#### [Activity]
Return exactly the lines from the one containing "Task: Click the 分配材料 button" through the end of the material below, and leave the images out.

********

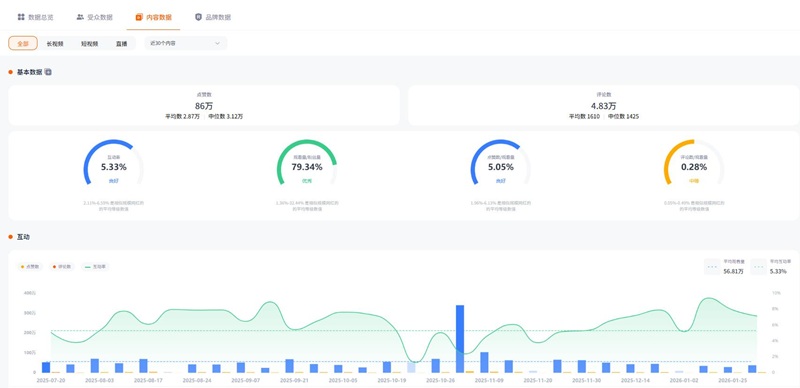Click the orange 内容数据 tab icon
800x388 pixels.
139,17
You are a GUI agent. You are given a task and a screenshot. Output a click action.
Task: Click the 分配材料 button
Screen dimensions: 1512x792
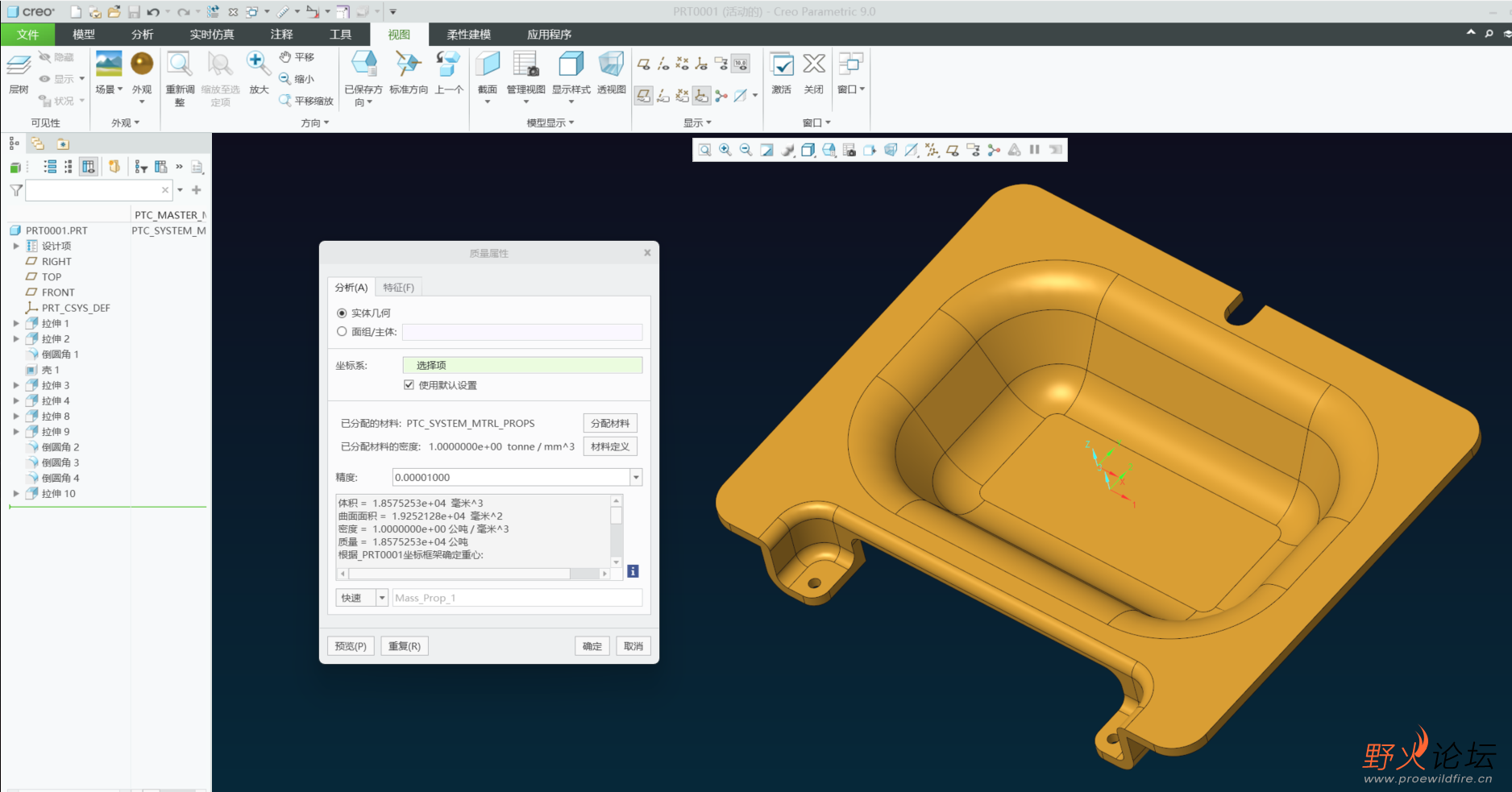coord(609,423)
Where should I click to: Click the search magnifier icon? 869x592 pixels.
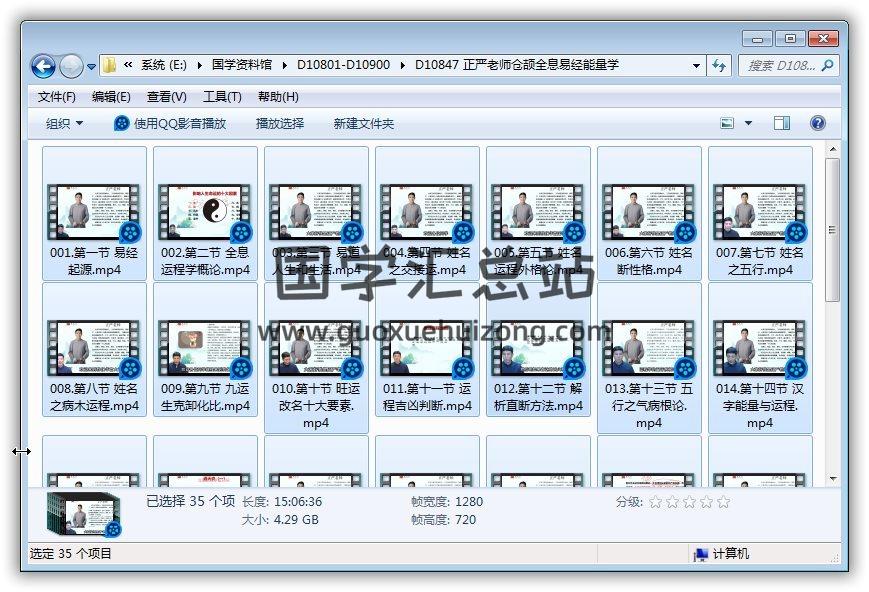(x=827, y=65)
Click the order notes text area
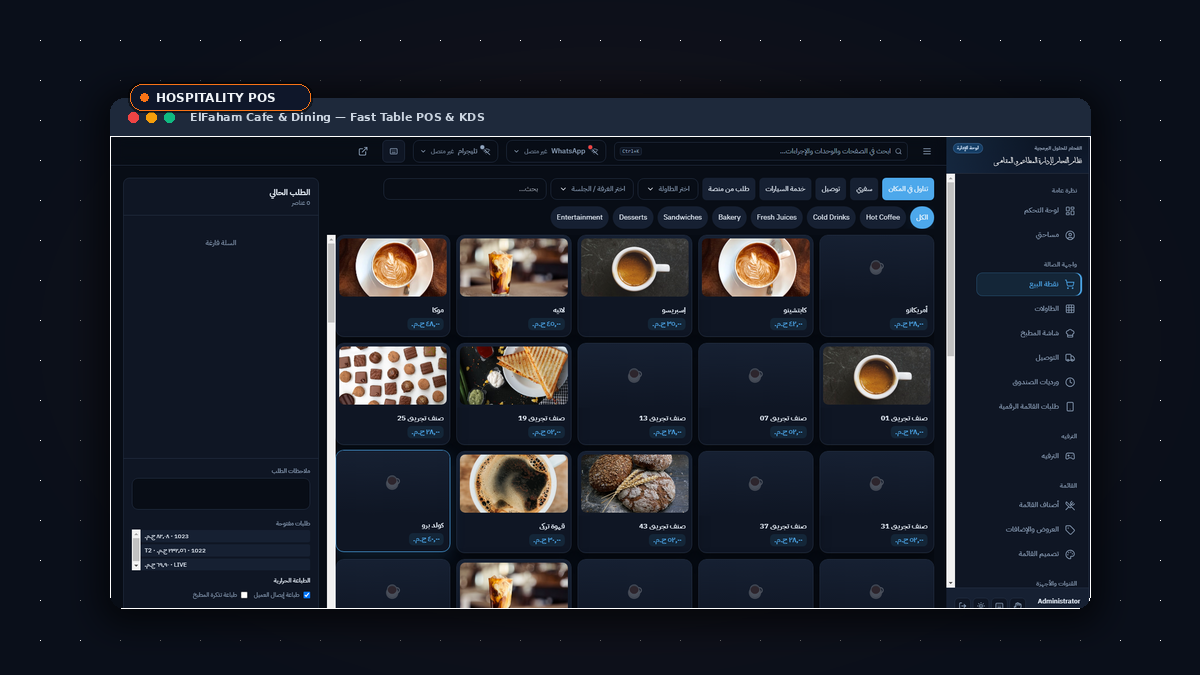Viewport: 1200px width, 675px height. (x=221, y=494)
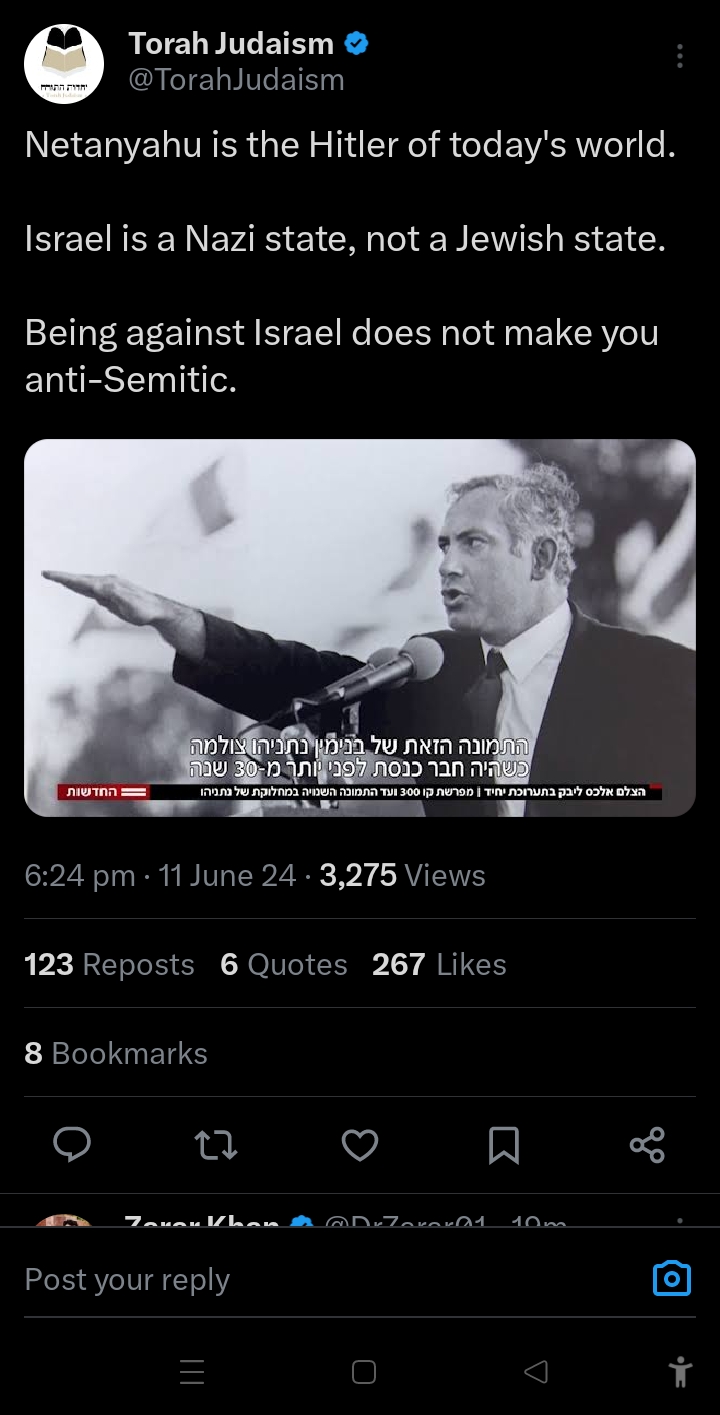Image resolution: width=720 pixels, height=1415 pixels.
Task: View the 6 Quotes list
Action: point(284,964)
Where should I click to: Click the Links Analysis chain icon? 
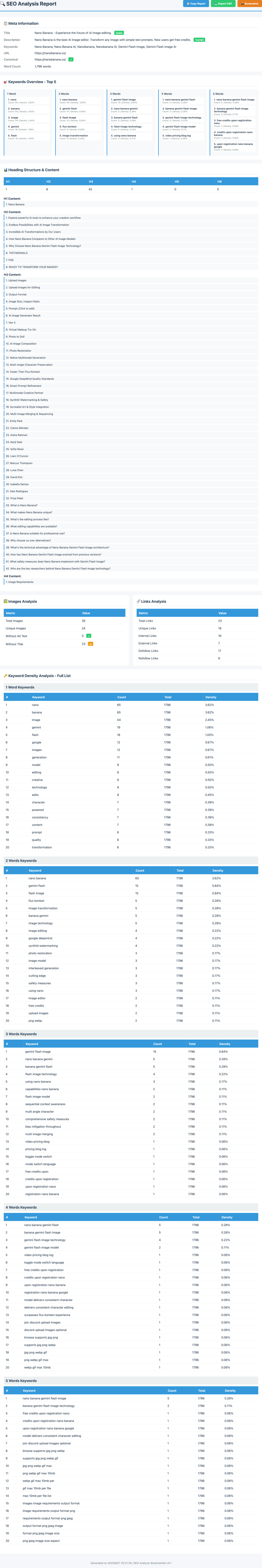[138, 601]
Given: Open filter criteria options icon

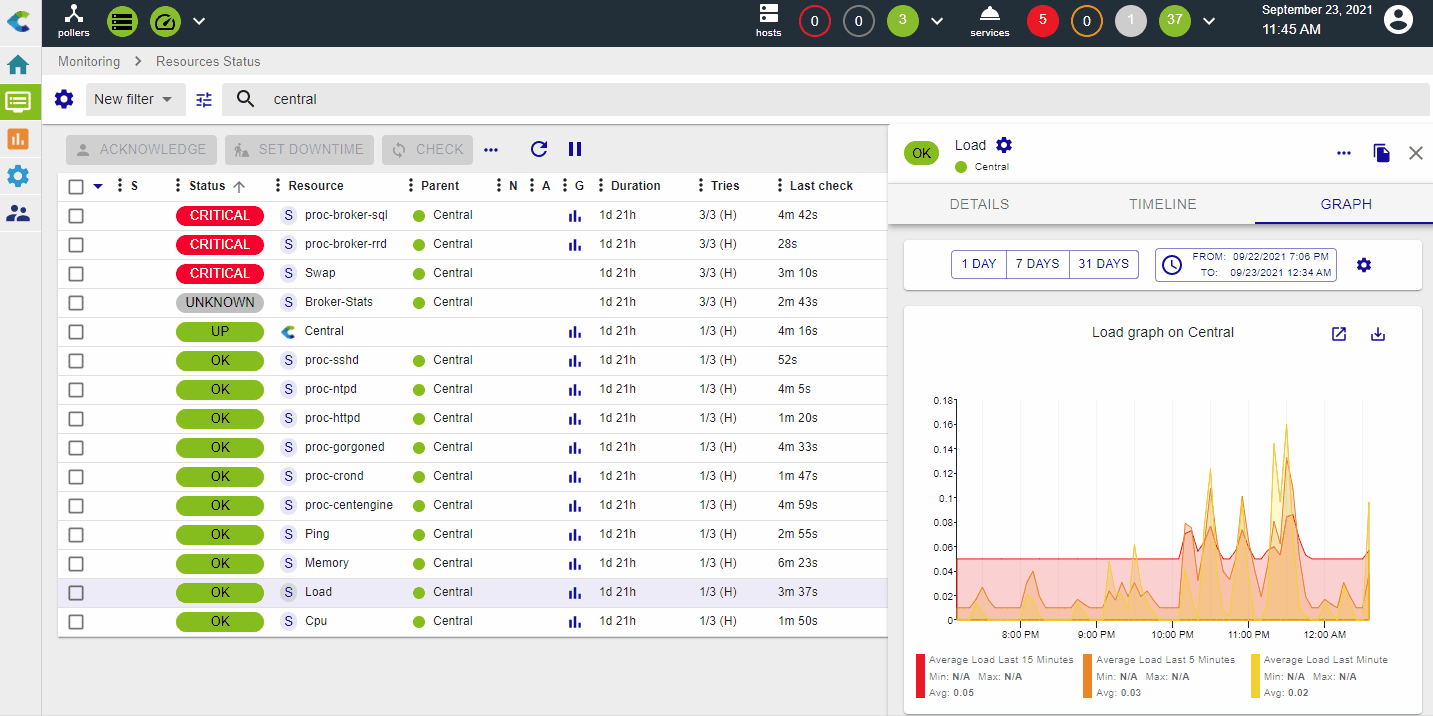Looking at the screenshot, I should pos(204,99).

********

#### [Solution below]
Task: Click the 分配材料 button
Screen dimensions: 1512x792
coord(609,423)
Where should I click to: Click the search magnifier icon? 869x592 pixels.
(x=827, y=65)
Click the order notes text area
Viewport: 1200px width, 675px height. (x=221, y=494)
Image resolution: width=720 pixels, height=1415 pixels.
Task: View the 6 Quotes list
Action: point(284,964)
Where should I click to: Click the Links Analysis chain icon? 
[138, 601]
Given: Open filter criteria options icon

Looking at the screenshot, I should pos(204,99).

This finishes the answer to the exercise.